Linearity Test Using SPSS
Linearity refers to the consistent slope of change that represents the relationship between an IV and a DV. If the relationship between the IV and the DV is radically inconsistent, then it will throw off your SEM analyses. There are dozens of ways to test for linearity. Perhaps the most elegant (easy and clear-cut, yet rigorous), is the deviation from linearity test available in the ANOVA test in SPSS. In SPSS go to Analyze, Compare Means, Means. Put the composite IVs and DVs in the lists, then click on options, and select “Test for Linearity”. Then in the ANOVA table in the output window, if the Sig value for Deviation from Linearity is less than 0.05, the relationship between IV and DV is not linear, and thus is problematic (see the screenshots below). Issues of linearity can sometimes be fixed by removing outliers (if the significance is borderline), or through transforming the data.
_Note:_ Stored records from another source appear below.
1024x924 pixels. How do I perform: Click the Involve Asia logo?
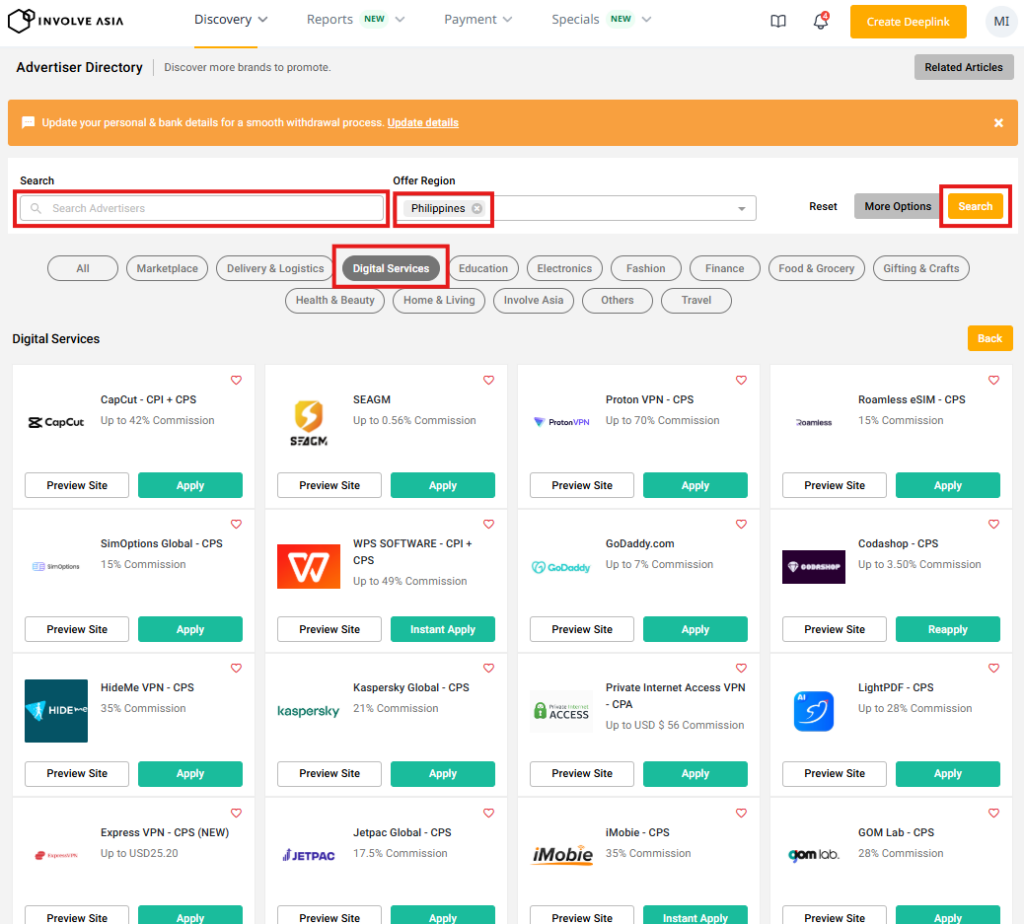tap(67, 20)
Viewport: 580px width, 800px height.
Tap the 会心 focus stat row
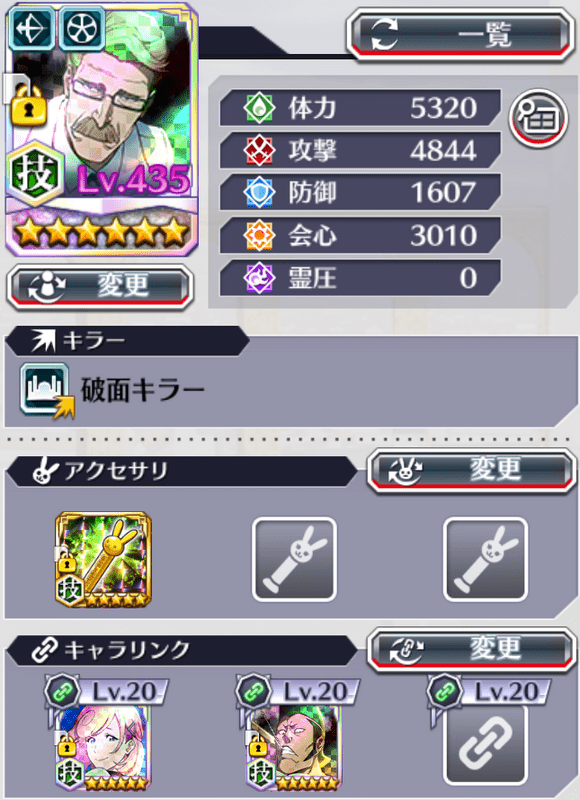tap(360, 235)
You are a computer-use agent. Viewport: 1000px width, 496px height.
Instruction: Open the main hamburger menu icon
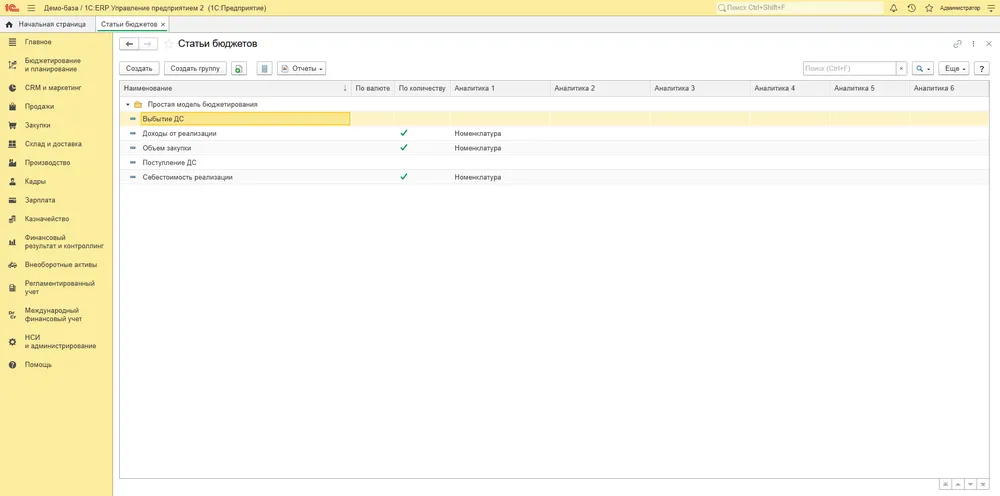[31, 8]
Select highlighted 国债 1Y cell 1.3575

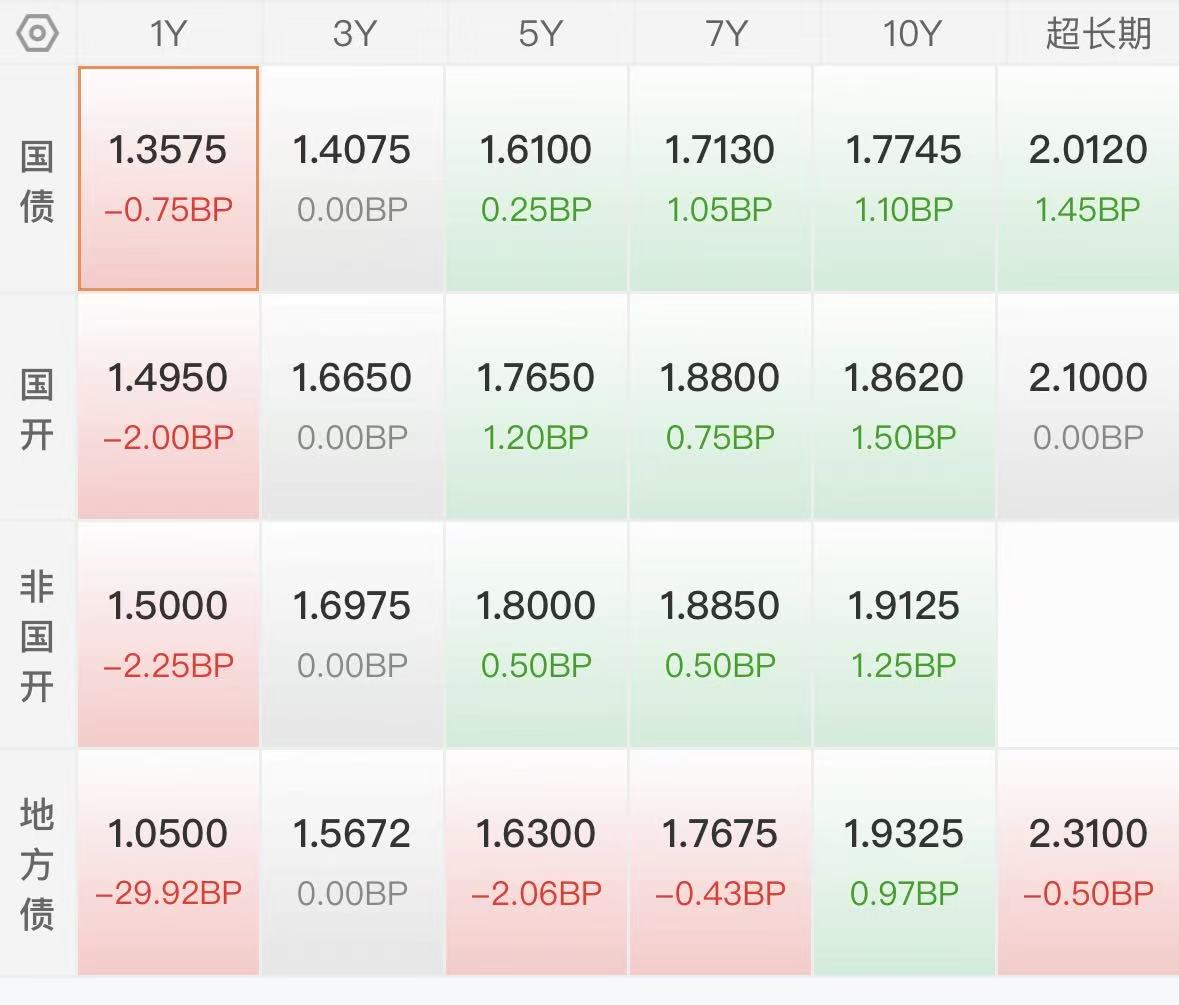pyautogui.click(x=168, y=178)
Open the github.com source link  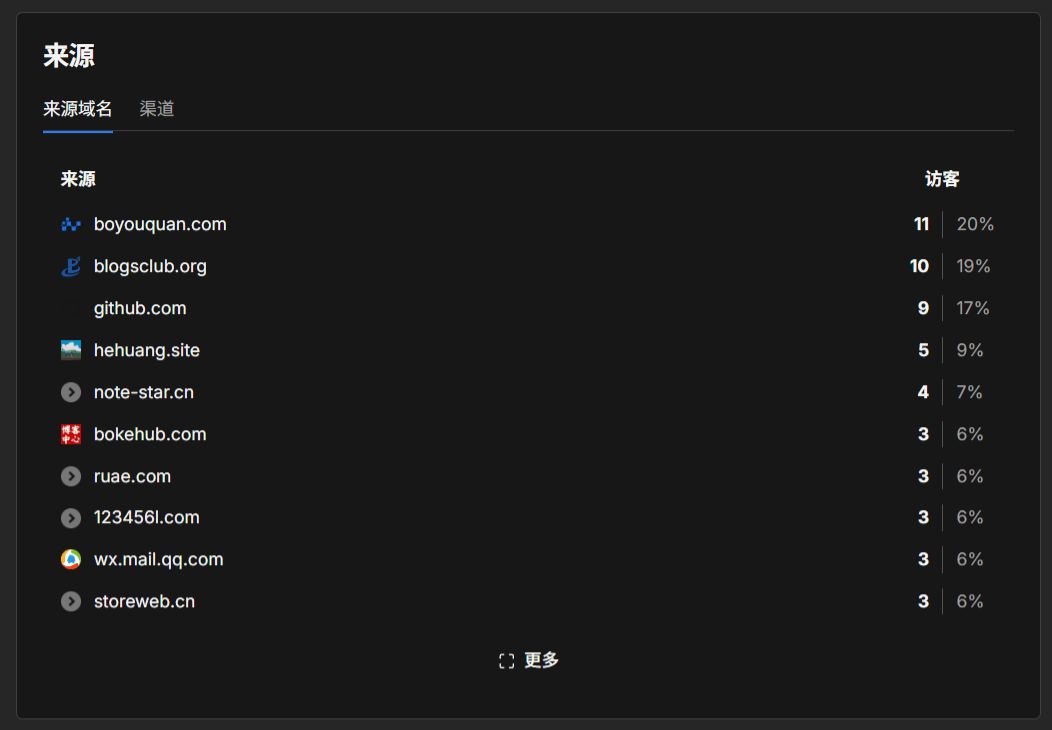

In the screenshot below, we can see that the first relationship is linear (Sig = .268), but the second relationship is nonlinear (Sig = .003).
- If this test turns up odd results, then simply perform an OLS linear regression between each IV->DV pair. If the sig value is less than 0.05, then the relationship can be considered “sufficiently” linear. While this approach is somewhat less rigorous, it has the benefit of working every time! You can also do a curve-linear regression (“curve estimation”) to see if the relationship is more linear than non-linear.